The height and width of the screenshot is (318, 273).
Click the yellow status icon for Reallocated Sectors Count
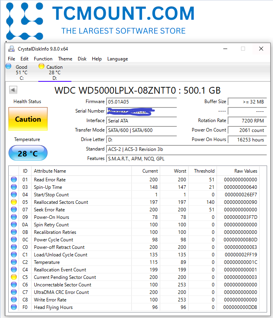(14, 202)
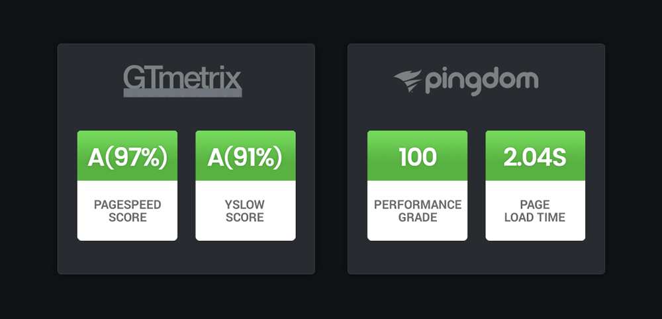Click the word YSLOW in the second card

pos(246,205)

== == ==

WHAT YOU SHOULD DO ::
Write out, exactly and only, the lines from the one containing "Click the yellow" through the last line of the material above. Pictures do not go in the copy.

RESULT FOR THIS TASK ::
Click the yellow status icon for Reallocated Sectors Count
(14, 202)
Click the word YSLOW in the second card

pos(246,205)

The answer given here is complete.